Das INSM-Regionalranking 2006

    Kreisfreie Stadt Wolfsburg

    INSM-Regionalranking - das Stärken-Schwächen-Profil

    Kreisfreie Stadt Wolfsburg

    Die Autostadt ist Spitze in Niedersachsen

    Die kreisfreie Stadt Wolfsburg belegt mit 58,0 Punkten Platz 39 von insgesamt 435 untersuchten Kreisen und kreisfreien Städten im ersten wissenschaftlichen Regionalranking der Initiative Neue Soziale Marktwirtschaft (INSM). Innerhalb des Landes Niedersachsen belegt Wolfsburg Platz 1 unter 46 Kreisen und kreisfreien Städten. Die INSM-Studie berücksichtigt zahlreiche ökonomische und strukturelle Indikatoren wie Arbeitseinkommen, Bruttoinlandsprodukt und Ausbildungsplatzdichte. Wo Wolfsburg punktet - und wo nicht, zeigt folgende Übersicht:

    Stärken

    • Top ist die VW-Stadt in Sachen Einkommen: 37.043 Euro betrug die Bruttolohnsumme am Arbeitsort je Beschäftigtem im Jahr 2005 - das bedeutet Rang 2 im Bundesvergleich und die Spitzenposition in Niedersachsen. Im Bundesdurchschnitt lag das Einkommen bei 25.822 Euro je Beschäftigtem.
    • Zur Spitzengruppe zählt Wolfsburg auch bei der Kaufkraft: Die Bruttolohnsumme am Wohnort je Einwohner lag mit 11.591 Euro im vergangenen Jahr deutlich über dem Bundesdurchschnitt (8.523 Euro) und sichert der Stadt Rang 14. Auch hier ist Wolfsburg in Niedersachsen Tabellenführer.
    • Punkten kann Wolfsburg auch mit der Produktivität seiner Wirtschaft: Das Bruttoinlandsprodukt je Erwerbstätigem lag 2004 bei 66.592 Euro. Damit schafft es die Stadt auf Platz 23 und auf Platz 1 in Niedersachsen. Im Bundesdurchschnitt lag die Produktivität bei 53.331 Euro.
    • Weit überdurchschnittlich ist auch der Anteil Hochquailifizierter in Wolfsburg: 2005 hatten 11,8 Prozent der Beschäftigten einen Fachhochschul- oder Hochschulabschluss in der Tasche. Rang 51 im Bund, Platz 2 in Niedersachsen.

    Schwächen

    • Schlusslicht im Ranking ist die VW-Stadt dagegen bei den Arbeitskosten: 47.228 Euro kostete ein Arbeitnehmer sein Unternehmen im Jahr 2004. Im Bundesdurchschnitt waren es 30.561 Euro.
    • Nachholbedarf hat Wolfsburg auch bei der Verwaltung: Auf 100 Einwohner kamen 2004 statistisch betrachtet 2,92 Staatsdiener (Bundesdurchschnitt 1,5).
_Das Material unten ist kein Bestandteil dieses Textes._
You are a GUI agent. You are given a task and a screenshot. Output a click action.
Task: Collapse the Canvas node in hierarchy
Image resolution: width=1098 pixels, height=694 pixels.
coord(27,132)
Rang 418 im Ranking, Platz 45 in Niedersachsen.
    • Vergleichsweise niedrig ist die Gründungsdynamik in der Stadt: Der Saldo aus Gewerbean- und abmeldungen lag 2004 bei 2,1 je 1.000 Einwohner und damit deutlich unter dem Bundesdurchschnitt (3,3). Nur Rang 388 für Wolfsburg.
    • Mit 8.759 gemeldeten Straftaten je 100.000 Einwohner (2005) landet die Stadt in dieser Kategorie weit hinten auf Rang 335. Zum Vergleich: Im Bundesdurchschnitt wurden je 100.000 Einwohner 6.919 Delikte gemeldet.